The Berkshire Regional Planning Commission is the local authority providing access to the Broadband Equity and Deployment initiative, a federal program for funding Internet infrastructure.
 
BEAD, as the program is known, allows individuals to test the available Internet speed where they live in order to ensure that availability is properly tracked by the National Telecommunications and Information Administration.
 
"The Challenge Process is a crucial step to ensure the accuracy of Internet availability data and maps for the Massachusetts Broadband Institute to deploy funding to expand broadband access across the state," according to the MBI website. "Your participation can help provide a precise picture of broadband needs in Massachusetts."
 
On Monday, Town Manager Robert Menicocci noted the BEAD Challenge during his report to the Select Board at its twice-monthly meeting.
 
"Everyone can put in their address and see if they concur with what the federal government is tracking for their availability of broadband," Menicocci said. "Here, I think we're pretty well covered, and it's pretty accurate. But each individual homeowner can go into this website and, to the extent they don't agree they have access for one reason or another, they can challenge that."
 
According to the MBI website, 2,401 of 2,417 "serviceable locations" in Williamstown are served by broadband, just more than 99 percent.
 
That is similar to most of the county with a few exceptions.
 
Savoy, which has just 385 serviceable locations, has none that are completely served and just 72 that are classified as underserved, leaving the majority, 81 percent, in the unserved category.
 
In Monroe, with 88 locations, 78 are unserved. Florida, with 404 locations, has more than half, 220, that are unserved. 
 
In South County, Monterey has 360 locations, or 39 percent of the town, that are underserved or unserved. In Mount Washington, with 167 locations, 165 are unserved and two are underserved.
 
"If anybody out there has concerns about what their access is or doesn't agree with what's being tracked at the federal level, they should definitely look it up," Menicocci said, referring to the BEAD website.
 
In terms of more traditional infrastructure, Williamstown is moving forward with several paving projects this summer, Menicocci told the board. A second course of paving is scheduled to be laid in early June on Moorland, School, Meacham and Park Streets, and Whitman Street, a late addition to the paving schedule, is on track for work this summer.
 
Prep work is underway for replacement of the Main Street bridge over Hemlock Brook, which will necessitate a closure during construction. Likewise, the more heavily traveled Main Street (Route 2) bridge over the Green River is scheduled for a closure around July 9 to accommodate concrete pouring, Menicocci told the Select Board.
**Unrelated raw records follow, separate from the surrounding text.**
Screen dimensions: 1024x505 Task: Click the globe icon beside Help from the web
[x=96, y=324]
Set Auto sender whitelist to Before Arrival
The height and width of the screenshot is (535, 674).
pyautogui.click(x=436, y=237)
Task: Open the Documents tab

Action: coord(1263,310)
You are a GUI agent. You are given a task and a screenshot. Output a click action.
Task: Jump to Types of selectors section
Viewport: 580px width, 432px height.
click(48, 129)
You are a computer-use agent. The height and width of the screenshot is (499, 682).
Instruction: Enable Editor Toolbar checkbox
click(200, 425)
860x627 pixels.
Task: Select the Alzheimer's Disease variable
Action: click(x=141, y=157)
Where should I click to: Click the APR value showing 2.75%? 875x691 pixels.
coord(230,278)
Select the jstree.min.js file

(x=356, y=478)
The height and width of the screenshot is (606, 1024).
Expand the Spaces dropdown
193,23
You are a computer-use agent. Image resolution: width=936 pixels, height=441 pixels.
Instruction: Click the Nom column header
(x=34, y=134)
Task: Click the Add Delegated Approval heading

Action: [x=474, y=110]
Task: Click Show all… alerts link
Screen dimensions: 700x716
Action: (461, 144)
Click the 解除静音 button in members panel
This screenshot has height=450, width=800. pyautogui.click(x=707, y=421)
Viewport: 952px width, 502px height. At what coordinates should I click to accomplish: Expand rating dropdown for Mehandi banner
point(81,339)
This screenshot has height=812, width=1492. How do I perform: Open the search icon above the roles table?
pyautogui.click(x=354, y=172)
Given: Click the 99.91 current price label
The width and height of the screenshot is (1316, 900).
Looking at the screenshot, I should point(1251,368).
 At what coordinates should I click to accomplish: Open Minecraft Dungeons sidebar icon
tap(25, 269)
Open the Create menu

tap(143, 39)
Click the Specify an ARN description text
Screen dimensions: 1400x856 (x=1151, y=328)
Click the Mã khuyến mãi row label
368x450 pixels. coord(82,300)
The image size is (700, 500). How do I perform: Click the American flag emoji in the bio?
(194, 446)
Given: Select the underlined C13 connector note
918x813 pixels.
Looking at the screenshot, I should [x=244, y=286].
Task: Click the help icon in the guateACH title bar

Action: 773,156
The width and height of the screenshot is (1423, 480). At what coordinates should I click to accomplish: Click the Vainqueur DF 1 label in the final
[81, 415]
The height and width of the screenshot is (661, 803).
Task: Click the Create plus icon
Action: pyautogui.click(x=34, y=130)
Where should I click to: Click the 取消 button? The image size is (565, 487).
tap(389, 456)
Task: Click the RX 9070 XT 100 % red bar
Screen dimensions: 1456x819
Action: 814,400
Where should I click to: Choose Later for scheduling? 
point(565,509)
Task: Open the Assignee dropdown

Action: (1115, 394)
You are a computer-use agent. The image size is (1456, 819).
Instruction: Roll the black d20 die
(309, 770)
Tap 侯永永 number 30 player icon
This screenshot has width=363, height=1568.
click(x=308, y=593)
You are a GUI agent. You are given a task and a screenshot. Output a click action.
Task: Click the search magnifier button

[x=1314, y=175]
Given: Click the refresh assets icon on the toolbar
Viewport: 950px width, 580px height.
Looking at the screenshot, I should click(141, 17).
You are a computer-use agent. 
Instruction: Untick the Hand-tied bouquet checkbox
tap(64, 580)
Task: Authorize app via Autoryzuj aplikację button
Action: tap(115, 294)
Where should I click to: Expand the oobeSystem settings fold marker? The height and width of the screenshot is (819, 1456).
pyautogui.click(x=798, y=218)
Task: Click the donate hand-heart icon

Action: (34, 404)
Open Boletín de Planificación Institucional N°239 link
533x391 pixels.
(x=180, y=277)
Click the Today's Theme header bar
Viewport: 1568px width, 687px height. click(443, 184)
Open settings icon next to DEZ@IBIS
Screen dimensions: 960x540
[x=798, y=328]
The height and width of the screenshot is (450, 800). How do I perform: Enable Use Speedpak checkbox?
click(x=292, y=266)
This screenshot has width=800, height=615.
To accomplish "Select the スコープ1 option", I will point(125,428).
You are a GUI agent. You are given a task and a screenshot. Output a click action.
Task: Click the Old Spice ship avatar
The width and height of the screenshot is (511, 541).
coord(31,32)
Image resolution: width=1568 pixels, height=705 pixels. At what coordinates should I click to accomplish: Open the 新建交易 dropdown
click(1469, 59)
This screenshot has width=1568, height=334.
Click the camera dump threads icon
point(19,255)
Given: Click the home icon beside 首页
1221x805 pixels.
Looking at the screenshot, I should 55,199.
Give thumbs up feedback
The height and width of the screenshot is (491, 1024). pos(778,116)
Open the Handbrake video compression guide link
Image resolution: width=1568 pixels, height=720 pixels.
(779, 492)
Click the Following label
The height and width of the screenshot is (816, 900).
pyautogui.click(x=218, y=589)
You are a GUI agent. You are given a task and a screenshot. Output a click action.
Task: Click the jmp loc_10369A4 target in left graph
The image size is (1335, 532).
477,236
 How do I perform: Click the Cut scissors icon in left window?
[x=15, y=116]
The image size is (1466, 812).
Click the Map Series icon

The Massachusetts Department of Transportation has signage on Main Street alerting drivers to the pending temporary closure.
 
And the town completed an infrastructure upgrade to another of its assets with the installation of heat pumps at the David and Joyce Milne Public Library, Menicocci said.
 
The bad news is that the work was done during a recent heat wave, which limited the availability of air-conditioning in part of the building during installation, he said. The good news is that the upgrades make the library more efficient.
 
"This was an upgrade of what were the air-conditioners, but everything now is heat pumps that do heating and air-conditioning," he said. So this will add supplemental heating that is more friendly than fossil fuels we use in the boilers there. That's an extra added upgrade that we've done to the building.
 
"That should get us through, presumably, the remaining life of that building as we do planning for a new library someday."
 
In other business on Monday the Select Board:
 
Granted an all-liquor license to Gold Leaf package store on Main Street.
 
• Approved a change of manager and transfer of license for Pera Bistro on Spring Street, which now will do business as Plates Mediterranean Bistro.
 
• Discussed some of the members' preferences for a proposed new donation policy for the town.
 
 Finalized the board's most recent Article 37 report to be submitted to the town's Diversity, Improvement and Racial Equity Committee.
 
 Reappointed several members of town committees in terms set to expire on June 30.
 
• And heard a request from resident Paul Harsch that the Select Board should do a closer examination of whether the town should be supporting fireworks displays like that planned on July 4 in light of what he characterized as "terror of animals, people's pets and so forth" and the fact that "vast majority" of town residents don't attend the pyrotechnic displays.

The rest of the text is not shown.